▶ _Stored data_
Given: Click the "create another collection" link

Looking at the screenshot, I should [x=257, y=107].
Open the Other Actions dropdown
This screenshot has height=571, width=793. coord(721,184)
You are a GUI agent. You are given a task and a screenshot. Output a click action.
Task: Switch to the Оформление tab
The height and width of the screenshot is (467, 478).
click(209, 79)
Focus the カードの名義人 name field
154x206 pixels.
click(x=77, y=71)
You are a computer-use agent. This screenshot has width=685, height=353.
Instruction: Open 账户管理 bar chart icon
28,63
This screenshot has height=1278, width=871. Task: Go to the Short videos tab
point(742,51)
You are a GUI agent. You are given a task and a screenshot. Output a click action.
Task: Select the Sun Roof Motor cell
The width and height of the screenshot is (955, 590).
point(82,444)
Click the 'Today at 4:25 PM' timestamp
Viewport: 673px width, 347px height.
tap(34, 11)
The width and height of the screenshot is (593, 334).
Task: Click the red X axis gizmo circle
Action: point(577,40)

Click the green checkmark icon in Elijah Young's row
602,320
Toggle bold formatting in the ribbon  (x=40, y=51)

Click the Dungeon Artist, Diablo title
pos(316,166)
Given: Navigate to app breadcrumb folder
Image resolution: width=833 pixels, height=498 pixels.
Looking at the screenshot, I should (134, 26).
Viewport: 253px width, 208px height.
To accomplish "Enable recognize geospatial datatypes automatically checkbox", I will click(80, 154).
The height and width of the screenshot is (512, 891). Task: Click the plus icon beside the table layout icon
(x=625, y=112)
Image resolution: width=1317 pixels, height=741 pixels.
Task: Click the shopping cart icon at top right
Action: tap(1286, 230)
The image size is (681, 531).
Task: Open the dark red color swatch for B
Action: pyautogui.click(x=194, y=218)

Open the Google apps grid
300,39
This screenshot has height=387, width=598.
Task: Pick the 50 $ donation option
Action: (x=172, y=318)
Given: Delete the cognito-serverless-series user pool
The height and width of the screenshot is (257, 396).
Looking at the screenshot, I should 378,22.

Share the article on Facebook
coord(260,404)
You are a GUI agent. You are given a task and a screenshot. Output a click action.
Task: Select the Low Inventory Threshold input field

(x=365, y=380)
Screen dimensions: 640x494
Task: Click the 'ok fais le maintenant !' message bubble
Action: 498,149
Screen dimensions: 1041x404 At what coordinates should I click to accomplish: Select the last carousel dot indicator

▶ _WHAT TO DO_
Give an exact copy of the lines above, from the top of the records to the line that contains "Task: Switch to the Оформление tab", taking in both ends.

▶ _RESPONSE AREA_
Given: Click the "create another collection" link

Looking at the screenshot, I should [x=257, y=107].
Open the Other Actions dropdown
This screenshot has height=571, width=793. coord(721,184)
You are a GUI agent. You are given a task and a screenshot. Output a click action.
Task: Switch to the Оформление tab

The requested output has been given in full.